Waukee high school students and ‘Evan Hansen’ cast member bring musical performance to Iowa Capitol
Stephen Christopher Anthony, star of the Broadway show Dear Evan Hansen, performs with Waukee High School's Avenue Jazz Choir at the Capitol. Brian Powers, email@example.com
One by one, the high school students walked into the Iowa House of Representatives and gathered around the musical star.
Then the teenagers looked out at the faces of the Iowa lawmakers, some of whom have been in office nearly as long as the students have been alive.
The sophomores, juniors and seniors from Waukee High School's Avenue Jazz choir took a breath and sang in unison, “Even when the dark comes crashing through, when you need a friend to carry you. When you’re broken on the ground, you will be found.”

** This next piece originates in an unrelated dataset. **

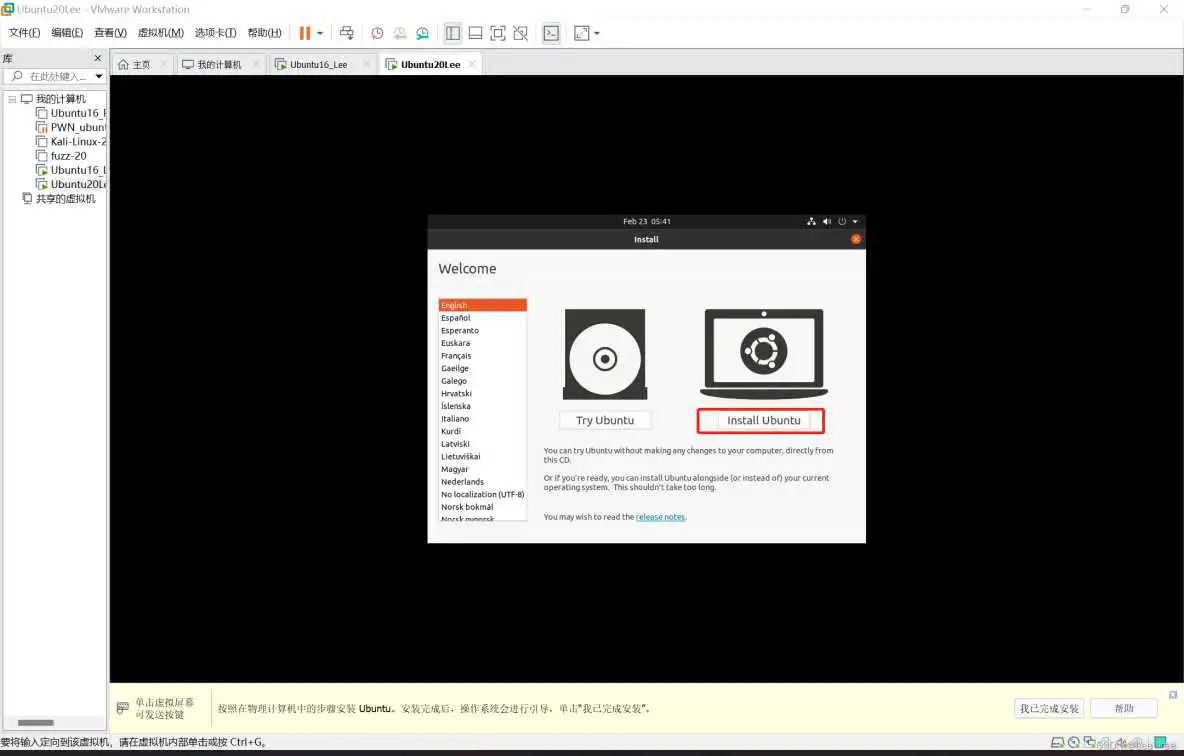Viewport: 1184px width, 756px height.
Task: Select Español in the language list
Action: [455, 317]
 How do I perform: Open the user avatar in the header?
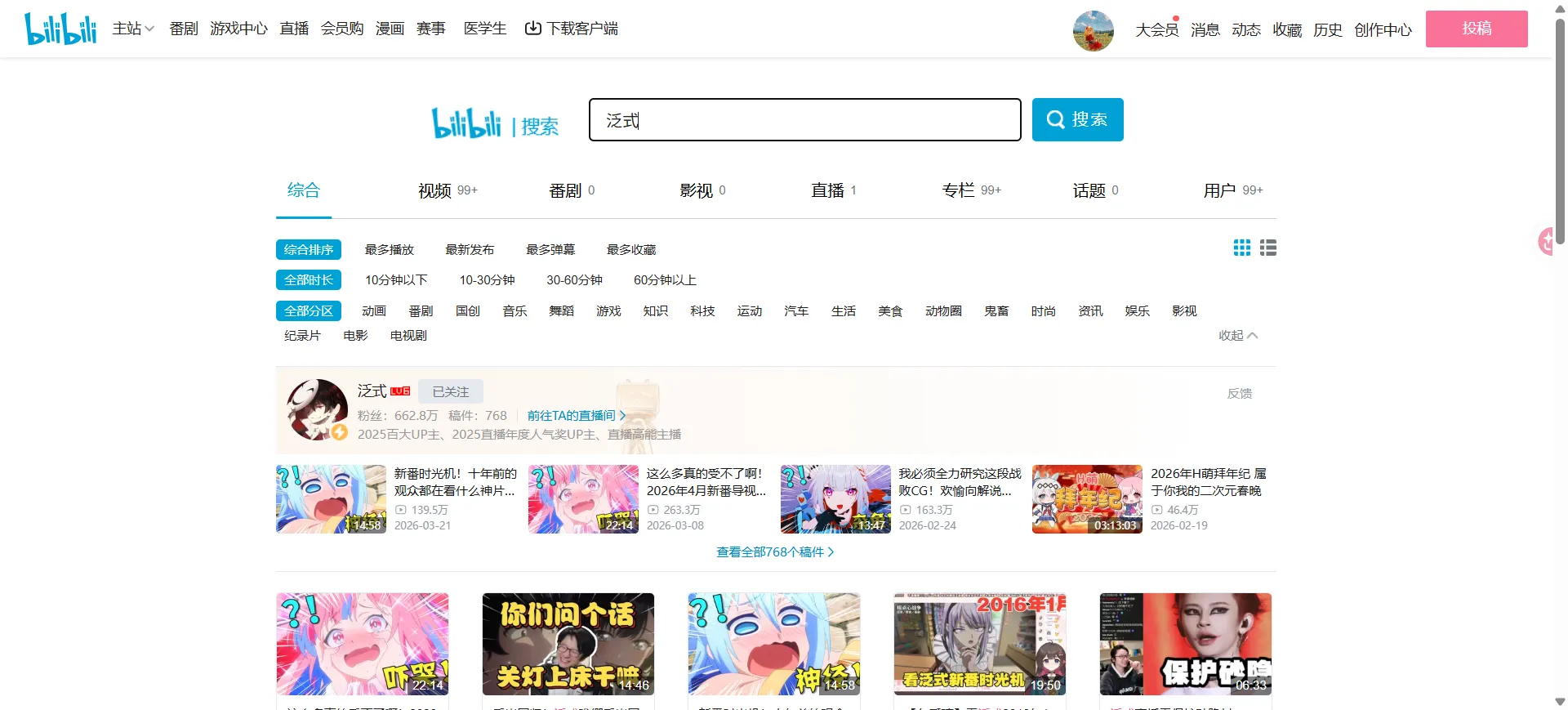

They had not expected to be doing this on a Wednesday in early February. But a month ago, the touring production of “Dear Evan Hansen" invited them to work together. So there they were, singing along with Stephen Christopher Anthony, one of the stars of the show.
The musical, which won the 2017 Tony Award for Best Musical, has a touring production that began its run at the Des Moines Civic Center this week.
Sam Isaak, a 17-year-old student in the choir, said the song they performed, "You Will Be Found," has the power to resonate with a lot of people.
“I feel something personally when I sing it or perform it or when I listen to it ... together, we can have hope, and do something amazing," Isaak said.
Sam is also a teenager.
“I was just really star struck,” he added of performing with Anthony, who is a lead in the touring production. “I was just smiling the whole time. I was so filled with joy.”
There was a deeper significance to the performance for Sam and his classmates. “Dear Evan Hansen” is about a teenager who is struggling to fit in a hyper-connected world. The show comes to Iowa just a few months after lawmakers approved legislation to expand mental health in the state. They're also considering a more structured system for children's mental health.
“The talk of mental health is at the forefront of our legislators' conversations and their work that they're doing here," said Kat Mosiman, director of Avenue Jazz. "'Dear Evan Hansen,' one of the big story points of the show is the talk around mental health, so it just kind coincides really nicely.”
House Speaker Linda Upmeyer, R-Clear Lake, said communicating through all venues like music and readings are “important ways for people to get their message out.”
“I’m glad they were here," she said. "And I appreciate the message.”